What you should do:
The answer must be a single number: how many lines of the entries below include "cell".

Source material:
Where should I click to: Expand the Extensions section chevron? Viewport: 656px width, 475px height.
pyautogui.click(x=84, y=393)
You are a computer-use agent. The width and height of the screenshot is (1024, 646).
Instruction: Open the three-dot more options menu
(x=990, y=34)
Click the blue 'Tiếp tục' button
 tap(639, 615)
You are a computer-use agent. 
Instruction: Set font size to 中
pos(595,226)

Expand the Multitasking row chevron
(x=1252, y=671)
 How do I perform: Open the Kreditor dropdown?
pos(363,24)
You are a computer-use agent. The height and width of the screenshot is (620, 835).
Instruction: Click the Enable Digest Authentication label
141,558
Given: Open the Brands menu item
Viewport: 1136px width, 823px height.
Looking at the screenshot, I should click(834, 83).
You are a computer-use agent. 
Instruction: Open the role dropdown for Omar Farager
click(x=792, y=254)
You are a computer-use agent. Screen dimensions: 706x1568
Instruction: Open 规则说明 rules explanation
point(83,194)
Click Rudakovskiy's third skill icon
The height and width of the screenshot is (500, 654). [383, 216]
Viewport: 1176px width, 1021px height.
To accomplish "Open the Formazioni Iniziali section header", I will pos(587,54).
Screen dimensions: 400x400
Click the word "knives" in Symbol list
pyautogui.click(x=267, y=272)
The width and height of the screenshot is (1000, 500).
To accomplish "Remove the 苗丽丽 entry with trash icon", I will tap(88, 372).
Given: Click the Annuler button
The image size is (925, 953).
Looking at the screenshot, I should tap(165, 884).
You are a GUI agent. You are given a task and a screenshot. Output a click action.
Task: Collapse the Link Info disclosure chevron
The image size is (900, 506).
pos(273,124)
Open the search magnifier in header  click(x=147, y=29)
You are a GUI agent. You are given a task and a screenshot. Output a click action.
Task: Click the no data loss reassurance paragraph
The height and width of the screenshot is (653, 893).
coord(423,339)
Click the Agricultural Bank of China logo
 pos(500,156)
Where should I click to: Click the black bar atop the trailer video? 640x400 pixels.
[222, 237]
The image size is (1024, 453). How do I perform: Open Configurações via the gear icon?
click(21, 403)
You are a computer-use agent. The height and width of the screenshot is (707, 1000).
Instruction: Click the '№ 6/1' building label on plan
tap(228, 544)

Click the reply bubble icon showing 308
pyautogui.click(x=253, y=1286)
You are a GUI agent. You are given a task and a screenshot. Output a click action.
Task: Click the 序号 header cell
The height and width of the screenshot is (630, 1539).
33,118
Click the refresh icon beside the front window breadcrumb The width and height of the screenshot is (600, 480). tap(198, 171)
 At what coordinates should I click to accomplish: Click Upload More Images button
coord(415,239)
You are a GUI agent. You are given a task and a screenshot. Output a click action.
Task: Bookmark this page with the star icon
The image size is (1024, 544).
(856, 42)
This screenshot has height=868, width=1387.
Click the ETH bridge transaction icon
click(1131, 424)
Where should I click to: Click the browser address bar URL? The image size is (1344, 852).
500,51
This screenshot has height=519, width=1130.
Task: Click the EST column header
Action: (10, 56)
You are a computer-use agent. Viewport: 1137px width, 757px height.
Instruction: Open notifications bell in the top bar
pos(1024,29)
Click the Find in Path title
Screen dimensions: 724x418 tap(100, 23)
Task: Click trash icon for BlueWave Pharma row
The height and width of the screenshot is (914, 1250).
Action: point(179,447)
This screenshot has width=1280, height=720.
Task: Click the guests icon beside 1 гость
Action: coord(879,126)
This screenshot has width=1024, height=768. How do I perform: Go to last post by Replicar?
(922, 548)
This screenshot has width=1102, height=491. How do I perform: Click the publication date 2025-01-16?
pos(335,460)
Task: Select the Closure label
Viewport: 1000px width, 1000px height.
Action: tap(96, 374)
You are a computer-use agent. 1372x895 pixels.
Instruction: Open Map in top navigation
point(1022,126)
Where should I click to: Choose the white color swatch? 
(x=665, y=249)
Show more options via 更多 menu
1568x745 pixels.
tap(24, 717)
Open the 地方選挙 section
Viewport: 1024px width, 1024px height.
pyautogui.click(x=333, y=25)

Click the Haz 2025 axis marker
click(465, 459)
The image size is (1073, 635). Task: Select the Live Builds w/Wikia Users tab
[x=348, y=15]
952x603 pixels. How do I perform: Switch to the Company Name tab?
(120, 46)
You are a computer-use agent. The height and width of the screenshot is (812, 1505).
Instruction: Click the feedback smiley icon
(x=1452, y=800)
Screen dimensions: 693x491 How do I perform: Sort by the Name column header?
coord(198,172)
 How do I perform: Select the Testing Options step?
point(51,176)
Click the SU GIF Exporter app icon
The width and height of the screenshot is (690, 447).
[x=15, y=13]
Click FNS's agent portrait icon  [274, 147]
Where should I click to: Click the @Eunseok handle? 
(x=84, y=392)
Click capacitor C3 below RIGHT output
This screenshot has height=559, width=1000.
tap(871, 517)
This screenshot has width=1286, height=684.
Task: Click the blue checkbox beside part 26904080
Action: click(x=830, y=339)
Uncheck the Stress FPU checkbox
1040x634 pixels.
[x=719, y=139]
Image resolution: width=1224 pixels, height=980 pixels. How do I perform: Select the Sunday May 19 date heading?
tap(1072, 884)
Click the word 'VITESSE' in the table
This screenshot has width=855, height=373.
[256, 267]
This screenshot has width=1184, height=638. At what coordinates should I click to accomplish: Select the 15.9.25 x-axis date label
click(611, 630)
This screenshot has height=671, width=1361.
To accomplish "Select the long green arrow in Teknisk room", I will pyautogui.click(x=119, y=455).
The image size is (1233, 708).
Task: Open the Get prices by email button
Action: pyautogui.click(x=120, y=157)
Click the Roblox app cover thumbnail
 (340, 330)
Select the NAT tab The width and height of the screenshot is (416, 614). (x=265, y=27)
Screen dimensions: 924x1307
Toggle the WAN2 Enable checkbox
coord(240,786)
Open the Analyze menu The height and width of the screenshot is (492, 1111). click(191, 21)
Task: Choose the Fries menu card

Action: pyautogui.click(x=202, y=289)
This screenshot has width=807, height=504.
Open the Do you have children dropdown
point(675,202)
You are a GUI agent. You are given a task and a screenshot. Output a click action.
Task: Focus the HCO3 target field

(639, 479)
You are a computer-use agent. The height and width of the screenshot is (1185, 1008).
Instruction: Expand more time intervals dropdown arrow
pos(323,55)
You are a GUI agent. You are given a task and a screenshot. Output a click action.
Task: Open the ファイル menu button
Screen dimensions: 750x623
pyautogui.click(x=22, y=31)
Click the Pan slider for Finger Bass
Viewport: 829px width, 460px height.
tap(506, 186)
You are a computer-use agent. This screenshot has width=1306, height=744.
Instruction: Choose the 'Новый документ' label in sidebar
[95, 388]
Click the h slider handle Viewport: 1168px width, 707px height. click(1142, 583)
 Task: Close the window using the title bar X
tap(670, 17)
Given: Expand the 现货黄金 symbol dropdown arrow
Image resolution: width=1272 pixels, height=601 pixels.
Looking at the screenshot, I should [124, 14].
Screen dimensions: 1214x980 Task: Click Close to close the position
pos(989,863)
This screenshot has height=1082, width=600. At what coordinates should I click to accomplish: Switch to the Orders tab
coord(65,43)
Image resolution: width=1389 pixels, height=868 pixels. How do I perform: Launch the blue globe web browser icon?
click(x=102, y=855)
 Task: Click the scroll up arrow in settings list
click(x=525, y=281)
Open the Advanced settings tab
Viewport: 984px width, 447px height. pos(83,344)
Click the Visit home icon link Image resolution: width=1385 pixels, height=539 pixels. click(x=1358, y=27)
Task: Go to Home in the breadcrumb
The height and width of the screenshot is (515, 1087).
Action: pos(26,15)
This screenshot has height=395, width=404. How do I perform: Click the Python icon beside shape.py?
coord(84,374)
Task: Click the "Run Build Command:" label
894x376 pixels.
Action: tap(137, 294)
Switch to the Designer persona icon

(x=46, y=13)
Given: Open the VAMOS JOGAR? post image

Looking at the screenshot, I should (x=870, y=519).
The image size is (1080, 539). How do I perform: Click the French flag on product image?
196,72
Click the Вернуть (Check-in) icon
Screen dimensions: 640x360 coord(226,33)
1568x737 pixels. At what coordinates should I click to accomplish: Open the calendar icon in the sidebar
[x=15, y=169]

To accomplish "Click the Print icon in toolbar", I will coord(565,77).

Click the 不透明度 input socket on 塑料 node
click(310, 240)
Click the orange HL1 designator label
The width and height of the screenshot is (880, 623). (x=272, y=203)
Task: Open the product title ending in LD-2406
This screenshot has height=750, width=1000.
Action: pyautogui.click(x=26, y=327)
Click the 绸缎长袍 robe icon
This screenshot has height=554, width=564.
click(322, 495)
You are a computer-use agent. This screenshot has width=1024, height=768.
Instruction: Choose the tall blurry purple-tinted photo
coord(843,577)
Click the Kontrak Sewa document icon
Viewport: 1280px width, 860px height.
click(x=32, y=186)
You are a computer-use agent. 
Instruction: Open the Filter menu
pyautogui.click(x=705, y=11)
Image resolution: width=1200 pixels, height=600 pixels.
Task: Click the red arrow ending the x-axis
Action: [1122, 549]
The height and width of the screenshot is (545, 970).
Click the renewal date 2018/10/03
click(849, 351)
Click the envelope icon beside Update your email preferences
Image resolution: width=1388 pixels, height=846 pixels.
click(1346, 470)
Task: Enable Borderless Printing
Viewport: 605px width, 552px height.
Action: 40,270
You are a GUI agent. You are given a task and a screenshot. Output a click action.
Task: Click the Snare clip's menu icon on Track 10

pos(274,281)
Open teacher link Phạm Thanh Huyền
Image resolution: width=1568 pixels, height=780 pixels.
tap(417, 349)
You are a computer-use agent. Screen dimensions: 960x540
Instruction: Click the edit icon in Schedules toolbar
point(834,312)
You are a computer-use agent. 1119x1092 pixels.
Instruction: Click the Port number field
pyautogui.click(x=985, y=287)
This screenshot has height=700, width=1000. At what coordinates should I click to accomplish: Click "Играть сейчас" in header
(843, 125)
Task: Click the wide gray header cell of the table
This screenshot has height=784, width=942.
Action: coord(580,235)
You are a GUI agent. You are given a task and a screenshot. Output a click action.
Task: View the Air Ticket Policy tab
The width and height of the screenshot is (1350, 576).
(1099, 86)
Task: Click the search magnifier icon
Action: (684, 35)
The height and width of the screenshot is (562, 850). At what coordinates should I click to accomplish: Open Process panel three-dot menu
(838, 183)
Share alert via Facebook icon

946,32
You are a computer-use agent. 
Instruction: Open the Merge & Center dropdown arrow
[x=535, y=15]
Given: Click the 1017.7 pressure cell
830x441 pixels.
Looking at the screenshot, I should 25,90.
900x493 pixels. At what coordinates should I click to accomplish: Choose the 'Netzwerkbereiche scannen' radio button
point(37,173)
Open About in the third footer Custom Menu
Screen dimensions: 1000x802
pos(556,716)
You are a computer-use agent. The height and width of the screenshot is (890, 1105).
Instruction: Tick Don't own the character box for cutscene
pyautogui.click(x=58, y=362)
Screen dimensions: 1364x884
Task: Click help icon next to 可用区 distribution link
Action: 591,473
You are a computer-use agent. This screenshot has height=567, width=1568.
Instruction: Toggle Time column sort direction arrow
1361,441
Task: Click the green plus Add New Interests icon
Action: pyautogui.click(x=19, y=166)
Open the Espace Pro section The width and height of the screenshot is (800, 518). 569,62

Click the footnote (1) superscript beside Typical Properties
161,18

Your solution:
3